Une zone qui est loin de répondre aux attentes des investisseurs au nombre de 48. «Les conditions de travail sont loin d'être assurées. Le discours est en déphasage avec la réalité», a déclaré d'emblée M. Bessam avant d'aborder les différentes entraves à l'investissement. Cette zone aménagée en 1992 sur une superficie de 12 hectares n'est pas viabilisée. Absence d'accès à l'autoroute, de raccordement au gaz, d'éclairage public, de signalisation, de goudron pour les routes et surtout le problème de l'insécurité (les agressions sont quotidiennes) sont autant d'entraves auxquelles font face les investisseurs de cette région depuis 15 ans. En somme, le climat n'est pas propice aux affaires. Ce qui a d'ailleurs fait fuir des investisseurs étrangers, notamment italiens et espagnols. Ces derniers ont tout laissé derrière eux, abandonnant leurs projets en raison de la non-prise en charge de leurs revendications, selon M. Bessam qui a cité le cas d'un Espagnol qui s'est lancé dans le conditionnement des crevettes et qui a mis la clé sous le paillasson une année après, faute d'accès facile à l'usine. «On ne peut même pas recevoir nos clients étrangers dans cette zone», a relevé M. Bessam.
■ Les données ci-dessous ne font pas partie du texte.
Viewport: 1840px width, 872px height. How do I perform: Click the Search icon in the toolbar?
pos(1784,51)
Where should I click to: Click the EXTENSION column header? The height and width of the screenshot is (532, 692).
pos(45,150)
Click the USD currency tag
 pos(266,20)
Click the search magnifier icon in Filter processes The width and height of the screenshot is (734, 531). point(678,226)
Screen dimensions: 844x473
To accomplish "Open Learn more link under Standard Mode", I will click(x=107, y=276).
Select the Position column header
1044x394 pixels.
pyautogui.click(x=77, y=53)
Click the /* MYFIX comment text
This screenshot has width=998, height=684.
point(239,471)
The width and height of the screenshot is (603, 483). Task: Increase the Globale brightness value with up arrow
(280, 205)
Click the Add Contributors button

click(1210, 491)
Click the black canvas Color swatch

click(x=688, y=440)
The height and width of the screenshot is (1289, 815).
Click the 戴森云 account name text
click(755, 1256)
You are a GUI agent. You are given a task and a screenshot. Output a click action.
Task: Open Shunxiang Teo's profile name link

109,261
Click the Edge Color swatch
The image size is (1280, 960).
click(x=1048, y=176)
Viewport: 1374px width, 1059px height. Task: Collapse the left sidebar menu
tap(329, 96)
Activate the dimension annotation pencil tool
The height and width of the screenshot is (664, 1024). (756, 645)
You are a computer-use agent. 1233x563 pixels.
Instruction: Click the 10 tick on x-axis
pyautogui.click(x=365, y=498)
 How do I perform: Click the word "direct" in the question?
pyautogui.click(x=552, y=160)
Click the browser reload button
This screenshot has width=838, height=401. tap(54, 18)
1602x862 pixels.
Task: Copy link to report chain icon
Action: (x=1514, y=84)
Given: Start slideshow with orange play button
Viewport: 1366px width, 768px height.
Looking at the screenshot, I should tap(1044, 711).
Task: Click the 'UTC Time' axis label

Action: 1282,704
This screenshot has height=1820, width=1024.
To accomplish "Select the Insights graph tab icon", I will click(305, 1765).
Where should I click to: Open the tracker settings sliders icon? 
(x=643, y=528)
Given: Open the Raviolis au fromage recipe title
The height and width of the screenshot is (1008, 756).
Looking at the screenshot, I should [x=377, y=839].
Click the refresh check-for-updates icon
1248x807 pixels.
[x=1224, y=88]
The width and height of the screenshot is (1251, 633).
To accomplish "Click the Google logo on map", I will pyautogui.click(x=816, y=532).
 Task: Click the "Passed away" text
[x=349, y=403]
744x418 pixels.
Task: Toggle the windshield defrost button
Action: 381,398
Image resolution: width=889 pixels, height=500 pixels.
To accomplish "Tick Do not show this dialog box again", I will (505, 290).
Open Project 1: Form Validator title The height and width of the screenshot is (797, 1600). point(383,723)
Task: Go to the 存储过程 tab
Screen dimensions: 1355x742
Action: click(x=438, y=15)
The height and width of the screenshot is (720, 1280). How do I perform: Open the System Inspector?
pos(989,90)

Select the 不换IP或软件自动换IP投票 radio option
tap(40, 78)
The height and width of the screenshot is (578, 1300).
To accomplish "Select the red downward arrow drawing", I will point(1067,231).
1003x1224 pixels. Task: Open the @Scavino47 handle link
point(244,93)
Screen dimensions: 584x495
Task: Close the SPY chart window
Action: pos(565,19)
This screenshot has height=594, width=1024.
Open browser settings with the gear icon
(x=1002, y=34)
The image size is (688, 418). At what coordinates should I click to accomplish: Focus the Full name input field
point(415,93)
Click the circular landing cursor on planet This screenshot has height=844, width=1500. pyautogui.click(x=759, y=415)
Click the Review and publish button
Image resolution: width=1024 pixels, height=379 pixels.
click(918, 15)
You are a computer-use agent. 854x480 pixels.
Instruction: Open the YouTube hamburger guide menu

Et de rappeler les différentes tentatives de règlement de la situation effectuées auprès des autorités locales. «Nous avons saisi à maintes reprises les autorités locales, ne serait-ce que pour respecter le cahier des charges, en vain», a avancé M. Bessam avant d'ajouter : «Nous avons même proposé de prendre en charge 30% des travaux de revêtement et de la voirie évalués à 4 465 000 dinars. Cependant, le problème tarde à être réglé.» Le comité a même sollicité le ministère de l'Industrie à l'époque de Mohamed Khoudri et le wali d'Alger en septembre 2006. Devant cette situation, les investisseurs de la zone qui emploie 4 400 personnes, notamment dans l'emballage, les produits pharmaceutiques et parapharmaceutiques, exigent des solutions urgentes pour booster le développement économique au niveau local et garantir un développement durable à travers la dynamisation de l'économie et l'attraction des investissements étrangers.